# Data supplied
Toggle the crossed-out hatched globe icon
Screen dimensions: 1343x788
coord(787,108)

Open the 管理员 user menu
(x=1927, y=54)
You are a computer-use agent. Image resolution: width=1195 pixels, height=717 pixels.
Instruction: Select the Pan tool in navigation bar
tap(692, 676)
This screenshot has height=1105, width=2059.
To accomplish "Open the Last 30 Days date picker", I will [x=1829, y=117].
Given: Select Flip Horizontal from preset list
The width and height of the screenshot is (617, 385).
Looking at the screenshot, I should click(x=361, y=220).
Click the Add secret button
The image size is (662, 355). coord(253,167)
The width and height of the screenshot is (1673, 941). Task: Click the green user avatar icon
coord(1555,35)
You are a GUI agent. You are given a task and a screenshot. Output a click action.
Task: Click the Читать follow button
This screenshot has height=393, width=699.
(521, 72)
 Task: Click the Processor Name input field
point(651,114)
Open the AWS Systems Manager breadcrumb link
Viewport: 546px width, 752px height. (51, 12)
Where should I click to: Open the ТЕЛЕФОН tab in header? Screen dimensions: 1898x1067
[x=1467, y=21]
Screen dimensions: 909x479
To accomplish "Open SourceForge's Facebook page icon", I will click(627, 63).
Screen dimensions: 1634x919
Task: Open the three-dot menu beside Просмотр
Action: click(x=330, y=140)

# Action item
Copy every entry exactly, missing none.

# Task solution
Toggle the crossed-out hatched globe icon
Screen dimensions: 1343x788
coord(787,108)

Open the 管理员 user menu
(x=1927, y=54)
You are a computer-use agent. Image resolution: width=1195 pixels, height=717 pixels.
Instruction: Select the Pan tool in navigation bar
tap(692, 676)
This screenshot has height=1105, width=2059.
To accomplish "Open the Last 30 Days date picker", I will [x=1829, y=117].
Given: Select Flip Horizontal from preset list
The width and height of the screenshot is (617, 385).
Looking at the screenshot, I should click(x=361, y=220).
Click the Add secret button
The image size is (662, 355). coord(253,167)
The width and height of the screenshot is (1673, 941). Task: Click the green user avatar icon
coord(1555,35)
You are a GUI agent. You are given a task and a screenshot. Output a click action.
Task: Click the Читать follow button
This screenshot has height=393, width=699.
(521, 72)
 Task: Click the Processor Name input field
point(651,114)
Open the AWS Systems Manager breadcrumb link
Viewport: 546px width, 752px height. (51, 12)
Where should I click to: Open the ТЕЛЕФОН tab in header? Screen dimensions: 1898x1067
[x=1467, y=21]
Screen dimensions: 909x479
To accomplish "Open SourceForge's Facebook page icon", I will click(627, 63).
Screen dimensions: 1634x919
Task: Open the three-dot menu beside Просмотр
Action: click(x=330, y=140)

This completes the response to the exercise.